**Your objective**
Up to and including the line that contains "meditation (1198, 767)", reproduce every line exactly, beginning with the first line below.

**Provided material**
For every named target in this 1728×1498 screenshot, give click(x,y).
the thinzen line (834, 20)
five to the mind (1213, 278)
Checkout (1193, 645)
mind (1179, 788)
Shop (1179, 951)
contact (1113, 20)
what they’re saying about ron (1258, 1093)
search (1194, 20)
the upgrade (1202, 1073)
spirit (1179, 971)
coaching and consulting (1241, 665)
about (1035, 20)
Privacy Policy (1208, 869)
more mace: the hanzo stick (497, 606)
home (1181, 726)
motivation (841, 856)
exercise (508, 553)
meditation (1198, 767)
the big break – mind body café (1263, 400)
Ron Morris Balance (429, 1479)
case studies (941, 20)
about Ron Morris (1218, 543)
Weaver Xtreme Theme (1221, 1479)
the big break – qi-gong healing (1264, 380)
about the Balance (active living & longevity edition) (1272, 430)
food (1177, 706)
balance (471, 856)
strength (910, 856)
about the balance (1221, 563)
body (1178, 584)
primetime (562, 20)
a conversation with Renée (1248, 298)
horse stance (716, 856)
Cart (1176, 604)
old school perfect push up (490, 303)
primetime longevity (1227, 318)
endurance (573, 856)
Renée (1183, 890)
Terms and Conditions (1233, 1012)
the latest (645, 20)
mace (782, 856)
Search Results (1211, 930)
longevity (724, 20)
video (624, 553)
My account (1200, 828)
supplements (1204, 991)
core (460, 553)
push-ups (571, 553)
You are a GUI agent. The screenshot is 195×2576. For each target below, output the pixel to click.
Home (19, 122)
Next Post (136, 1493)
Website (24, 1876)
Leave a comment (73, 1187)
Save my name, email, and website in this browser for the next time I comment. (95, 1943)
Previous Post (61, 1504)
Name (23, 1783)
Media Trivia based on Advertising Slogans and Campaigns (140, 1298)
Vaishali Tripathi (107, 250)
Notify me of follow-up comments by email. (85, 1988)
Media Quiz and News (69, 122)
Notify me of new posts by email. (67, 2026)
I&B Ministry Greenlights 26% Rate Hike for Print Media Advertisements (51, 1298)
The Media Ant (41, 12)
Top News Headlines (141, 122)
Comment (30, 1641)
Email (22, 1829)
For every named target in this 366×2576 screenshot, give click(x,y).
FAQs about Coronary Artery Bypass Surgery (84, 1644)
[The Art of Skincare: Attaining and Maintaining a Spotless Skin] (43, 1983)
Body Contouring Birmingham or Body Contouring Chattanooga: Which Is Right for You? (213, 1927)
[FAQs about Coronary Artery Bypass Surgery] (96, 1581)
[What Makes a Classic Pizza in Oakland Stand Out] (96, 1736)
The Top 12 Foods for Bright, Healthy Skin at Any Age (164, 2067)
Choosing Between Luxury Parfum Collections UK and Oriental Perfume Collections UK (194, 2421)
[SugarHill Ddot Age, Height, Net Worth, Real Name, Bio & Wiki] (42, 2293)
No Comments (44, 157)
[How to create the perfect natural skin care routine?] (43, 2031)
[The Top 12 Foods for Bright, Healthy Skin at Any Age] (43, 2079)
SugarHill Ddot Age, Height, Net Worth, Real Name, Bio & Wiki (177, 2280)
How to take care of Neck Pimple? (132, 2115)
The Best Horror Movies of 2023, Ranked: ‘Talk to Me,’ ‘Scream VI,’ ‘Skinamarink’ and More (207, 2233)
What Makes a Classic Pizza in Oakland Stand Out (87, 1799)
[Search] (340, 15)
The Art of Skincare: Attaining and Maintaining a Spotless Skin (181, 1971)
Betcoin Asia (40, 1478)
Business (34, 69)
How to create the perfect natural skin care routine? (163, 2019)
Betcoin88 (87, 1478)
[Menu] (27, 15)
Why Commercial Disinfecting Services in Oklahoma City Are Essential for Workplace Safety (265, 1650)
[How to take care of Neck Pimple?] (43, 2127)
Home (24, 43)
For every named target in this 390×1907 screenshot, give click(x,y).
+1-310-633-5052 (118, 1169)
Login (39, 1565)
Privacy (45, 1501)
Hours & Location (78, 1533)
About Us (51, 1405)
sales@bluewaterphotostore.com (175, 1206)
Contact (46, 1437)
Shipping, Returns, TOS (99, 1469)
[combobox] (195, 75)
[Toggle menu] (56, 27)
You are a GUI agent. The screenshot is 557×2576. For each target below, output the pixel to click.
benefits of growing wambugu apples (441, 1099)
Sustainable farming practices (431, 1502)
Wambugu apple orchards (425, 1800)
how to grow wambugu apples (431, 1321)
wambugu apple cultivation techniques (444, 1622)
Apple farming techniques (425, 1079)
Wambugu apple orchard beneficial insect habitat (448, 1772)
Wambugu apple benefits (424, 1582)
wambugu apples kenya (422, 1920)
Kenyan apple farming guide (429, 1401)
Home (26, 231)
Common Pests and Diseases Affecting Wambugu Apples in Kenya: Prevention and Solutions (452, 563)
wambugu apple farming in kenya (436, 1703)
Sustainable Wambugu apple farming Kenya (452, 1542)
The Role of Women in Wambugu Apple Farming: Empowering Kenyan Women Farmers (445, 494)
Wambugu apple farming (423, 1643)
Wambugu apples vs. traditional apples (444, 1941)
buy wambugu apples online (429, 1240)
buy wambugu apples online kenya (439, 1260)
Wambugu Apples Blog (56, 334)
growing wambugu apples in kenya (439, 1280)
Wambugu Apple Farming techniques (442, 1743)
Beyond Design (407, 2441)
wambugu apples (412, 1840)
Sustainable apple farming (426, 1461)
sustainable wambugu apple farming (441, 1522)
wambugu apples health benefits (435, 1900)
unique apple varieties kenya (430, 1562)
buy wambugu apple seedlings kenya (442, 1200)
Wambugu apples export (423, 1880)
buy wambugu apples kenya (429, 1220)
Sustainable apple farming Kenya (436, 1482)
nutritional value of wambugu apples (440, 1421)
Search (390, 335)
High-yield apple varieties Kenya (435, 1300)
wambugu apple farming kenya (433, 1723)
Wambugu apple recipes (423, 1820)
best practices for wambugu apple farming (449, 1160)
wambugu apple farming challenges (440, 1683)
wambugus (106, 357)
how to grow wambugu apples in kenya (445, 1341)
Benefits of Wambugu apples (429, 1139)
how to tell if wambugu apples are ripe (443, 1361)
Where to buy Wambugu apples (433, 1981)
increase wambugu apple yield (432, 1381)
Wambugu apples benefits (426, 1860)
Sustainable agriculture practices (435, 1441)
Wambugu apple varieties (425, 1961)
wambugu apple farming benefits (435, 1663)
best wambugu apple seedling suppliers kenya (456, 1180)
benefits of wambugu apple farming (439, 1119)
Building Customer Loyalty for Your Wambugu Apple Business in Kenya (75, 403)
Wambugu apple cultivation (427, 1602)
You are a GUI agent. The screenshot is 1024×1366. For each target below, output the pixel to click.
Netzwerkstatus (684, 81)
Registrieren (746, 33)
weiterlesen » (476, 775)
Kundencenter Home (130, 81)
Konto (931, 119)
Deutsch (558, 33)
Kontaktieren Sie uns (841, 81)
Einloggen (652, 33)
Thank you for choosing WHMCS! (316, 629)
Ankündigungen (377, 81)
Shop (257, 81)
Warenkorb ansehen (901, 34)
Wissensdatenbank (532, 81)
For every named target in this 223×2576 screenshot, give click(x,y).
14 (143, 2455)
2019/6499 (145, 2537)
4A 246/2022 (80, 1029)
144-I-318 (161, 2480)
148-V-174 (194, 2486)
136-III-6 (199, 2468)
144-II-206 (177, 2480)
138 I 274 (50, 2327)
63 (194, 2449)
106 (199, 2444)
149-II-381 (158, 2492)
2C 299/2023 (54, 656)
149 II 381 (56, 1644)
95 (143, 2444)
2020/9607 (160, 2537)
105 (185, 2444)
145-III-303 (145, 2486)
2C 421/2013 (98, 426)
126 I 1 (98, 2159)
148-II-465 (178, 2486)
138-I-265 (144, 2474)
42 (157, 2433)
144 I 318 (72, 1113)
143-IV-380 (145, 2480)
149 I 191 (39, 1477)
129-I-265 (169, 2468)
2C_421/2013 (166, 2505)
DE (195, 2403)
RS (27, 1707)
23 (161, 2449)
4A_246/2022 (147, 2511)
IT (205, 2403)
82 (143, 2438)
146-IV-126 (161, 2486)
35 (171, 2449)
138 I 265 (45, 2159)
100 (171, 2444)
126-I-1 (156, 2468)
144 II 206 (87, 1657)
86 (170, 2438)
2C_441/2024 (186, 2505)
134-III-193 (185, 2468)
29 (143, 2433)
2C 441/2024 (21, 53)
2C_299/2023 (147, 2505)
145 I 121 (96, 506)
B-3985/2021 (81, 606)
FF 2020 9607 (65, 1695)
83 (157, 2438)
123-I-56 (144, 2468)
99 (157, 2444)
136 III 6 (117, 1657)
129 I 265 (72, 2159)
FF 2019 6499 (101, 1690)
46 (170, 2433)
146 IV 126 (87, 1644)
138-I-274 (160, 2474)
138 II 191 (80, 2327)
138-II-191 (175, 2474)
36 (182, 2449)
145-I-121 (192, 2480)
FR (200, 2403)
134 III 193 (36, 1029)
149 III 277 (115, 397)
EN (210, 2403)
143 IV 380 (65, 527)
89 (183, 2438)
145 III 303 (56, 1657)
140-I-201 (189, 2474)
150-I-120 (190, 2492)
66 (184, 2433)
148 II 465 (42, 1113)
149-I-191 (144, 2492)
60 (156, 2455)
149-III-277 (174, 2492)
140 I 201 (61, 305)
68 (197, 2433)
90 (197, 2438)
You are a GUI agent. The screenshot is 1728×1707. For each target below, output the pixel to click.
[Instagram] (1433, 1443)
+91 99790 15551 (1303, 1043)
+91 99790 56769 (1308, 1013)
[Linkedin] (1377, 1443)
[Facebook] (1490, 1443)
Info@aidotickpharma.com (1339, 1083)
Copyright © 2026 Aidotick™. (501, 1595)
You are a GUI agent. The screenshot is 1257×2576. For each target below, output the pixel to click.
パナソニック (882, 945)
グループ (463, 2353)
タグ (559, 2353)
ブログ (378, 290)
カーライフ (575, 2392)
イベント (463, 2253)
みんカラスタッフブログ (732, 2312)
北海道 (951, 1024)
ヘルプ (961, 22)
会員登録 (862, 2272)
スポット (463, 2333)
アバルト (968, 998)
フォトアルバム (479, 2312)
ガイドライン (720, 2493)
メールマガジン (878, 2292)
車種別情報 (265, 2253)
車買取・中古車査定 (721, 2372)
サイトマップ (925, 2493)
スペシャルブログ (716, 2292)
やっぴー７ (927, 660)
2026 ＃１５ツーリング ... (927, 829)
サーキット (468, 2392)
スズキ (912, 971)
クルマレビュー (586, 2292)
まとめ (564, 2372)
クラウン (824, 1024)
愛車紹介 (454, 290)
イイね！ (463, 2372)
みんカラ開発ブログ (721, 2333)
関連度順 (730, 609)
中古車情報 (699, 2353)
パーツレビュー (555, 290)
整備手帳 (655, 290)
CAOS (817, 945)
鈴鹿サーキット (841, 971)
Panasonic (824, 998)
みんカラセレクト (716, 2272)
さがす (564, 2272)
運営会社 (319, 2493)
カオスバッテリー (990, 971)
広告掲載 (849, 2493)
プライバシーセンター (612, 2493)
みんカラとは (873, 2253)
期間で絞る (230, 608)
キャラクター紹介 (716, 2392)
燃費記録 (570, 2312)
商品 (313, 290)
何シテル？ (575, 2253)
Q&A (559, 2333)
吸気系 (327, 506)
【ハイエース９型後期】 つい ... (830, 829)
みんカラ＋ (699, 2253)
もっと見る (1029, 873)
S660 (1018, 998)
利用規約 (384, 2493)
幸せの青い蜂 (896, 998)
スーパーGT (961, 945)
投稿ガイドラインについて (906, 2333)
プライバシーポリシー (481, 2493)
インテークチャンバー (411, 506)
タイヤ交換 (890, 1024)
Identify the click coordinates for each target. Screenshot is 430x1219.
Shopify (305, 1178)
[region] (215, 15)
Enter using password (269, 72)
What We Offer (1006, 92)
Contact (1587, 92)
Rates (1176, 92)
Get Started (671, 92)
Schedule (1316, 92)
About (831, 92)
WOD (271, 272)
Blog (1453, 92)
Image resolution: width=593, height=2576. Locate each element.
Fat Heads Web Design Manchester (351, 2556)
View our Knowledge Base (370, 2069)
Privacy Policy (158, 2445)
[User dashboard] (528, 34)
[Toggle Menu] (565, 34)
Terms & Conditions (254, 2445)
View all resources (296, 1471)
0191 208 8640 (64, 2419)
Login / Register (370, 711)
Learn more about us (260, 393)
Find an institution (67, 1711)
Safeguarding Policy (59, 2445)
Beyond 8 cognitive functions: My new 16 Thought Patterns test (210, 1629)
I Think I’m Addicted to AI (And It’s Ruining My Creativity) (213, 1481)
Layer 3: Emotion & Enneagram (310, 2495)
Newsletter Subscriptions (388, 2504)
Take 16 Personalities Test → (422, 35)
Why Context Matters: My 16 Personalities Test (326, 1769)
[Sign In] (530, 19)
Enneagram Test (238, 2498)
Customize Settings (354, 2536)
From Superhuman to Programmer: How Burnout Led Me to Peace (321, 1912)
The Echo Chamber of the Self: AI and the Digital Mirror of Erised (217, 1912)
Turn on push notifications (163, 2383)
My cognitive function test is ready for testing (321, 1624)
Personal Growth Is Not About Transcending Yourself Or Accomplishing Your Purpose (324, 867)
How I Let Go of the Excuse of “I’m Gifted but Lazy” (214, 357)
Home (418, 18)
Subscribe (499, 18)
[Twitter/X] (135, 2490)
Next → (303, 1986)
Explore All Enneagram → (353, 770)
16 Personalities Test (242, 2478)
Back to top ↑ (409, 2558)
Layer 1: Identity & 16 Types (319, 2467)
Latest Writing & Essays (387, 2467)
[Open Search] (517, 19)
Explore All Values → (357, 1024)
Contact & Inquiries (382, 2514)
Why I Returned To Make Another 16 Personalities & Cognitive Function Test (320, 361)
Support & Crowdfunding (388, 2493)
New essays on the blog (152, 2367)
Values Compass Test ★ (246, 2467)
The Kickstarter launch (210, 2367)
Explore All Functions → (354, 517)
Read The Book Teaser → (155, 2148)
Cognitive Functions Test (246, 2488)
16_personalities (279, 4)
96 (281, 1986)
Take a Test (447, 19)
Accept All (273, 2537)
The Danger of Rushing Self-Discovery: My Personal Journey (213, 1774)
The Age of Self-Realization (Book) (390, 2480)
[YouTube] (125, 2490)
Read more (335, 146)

**Your response**
For every named target in this 1728×1498 screenshot, give click(x,y).
the thinzen line (834, 20)
five to the mind (1213, 278)
Checkout (1193, 645)
mind (1179, 788)
Shop (1179, 951)
contact (1113, 20)
what they’re saying about ron (1258, 1093)
search (1194, 20)
the upgrade (1202, 1073)
spirit (1179, 971)
coaching and consulting (1241, 665)
about (1035, 20)
Privacy Policy (1208, 869)
more mace: the hanzo stick (497, 606)
home (1181, 726)
motivation (841, 856)
exercise (508, 553)
meditation (1198, 767)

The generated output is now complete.